The IRNSS (Indian Regional Navigation Satellite System) is an initiative to build an independent Regional Navigation Satellite System based on a constellation of 3 Geo- stationary (GEO) and 4 Geo-synchronous (GSO) satellites. The first satellite (IRNSS-1A) was launched in July 2013 and the second (IRNSS-1B) on April 4, 2014, the third satellite IRNSS-1C on 16 October 2014. Currently three satellites are in space, IRNSS-1A (longitude crossing 55degree, inclination 29degree, Right Ascending Node (RAAN) 130degree), IRNSS-1B (longitude crossing 55degree, inclination 29degree and RAAN 310 degree) and IRNSS-1C (longitude crossing 83 degree with inclination 5degree). The 8 (IRIMS (IRNSS Range and Integrity Monitoring Station) are currently operational. The below plot shows the orbit determination IRIMS stations and IRNSS satellites location.

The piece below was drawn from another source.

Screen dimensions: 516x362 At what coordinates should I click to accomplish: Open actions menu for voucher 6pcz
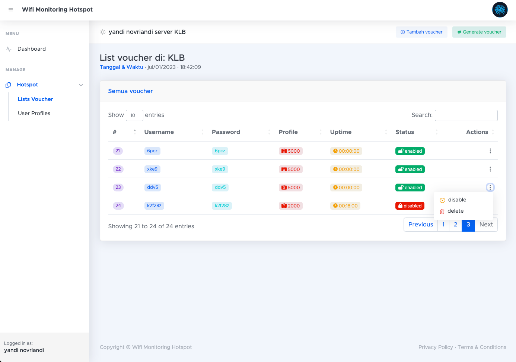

The IRNSS Network Timing Facility (IRNWT) maintains the precise and stable IRNSS time using an ensemble of atomic clocks that includes Hydrogen Master and Caesium clocks. It will be aiding the user position through 7 IRNSS satellites. The IRIMS (IRNSS Range and Monitoring Stations) continuously provides the one-way ranging of the IRNSS satellites to estimate and monitor the satellite position and satellite clock offset with respect to IRNSS system time. Precise Orbit determination for Geostationary and synchronous satellites from observations remains a key operation for the emerging regional navigation satellite system due to its minimal relative motion of the satellite with ground reference stations. The challenge is the ability to accurately determine the current position and velocity of the satellite along with onboard clock offset. These estimated state parameters (Ephemeris, clock bias and drift) needs to be predicted for the future which is then broadcast to the users to provide independent navigation solution in the service area of IRNSS, primarily within Indian Land mass. The following figure shows IRNSS satellites location and all the satellite beam points at 85degree longitude with 5 degree latitude.

All useful orbit determination methods produce orbit estimates, and all orbit estimates have estimation error because of input variation. Hence what methods can obtain best solution? There are several choices to make from available orbit determination methods. Should we prefer sequential methods to batch methods? One way to improve Orbit Determination (OD) of IRNSS satellites is to make use of a hybrid estimation techniques, this has been accomplished by applying the both estimation. This strategy provided substantial improvements in accuracy and convergence over the traditional techniques used in the existing orbit determination techniques. This technique is validated with real measurements and operational at INC.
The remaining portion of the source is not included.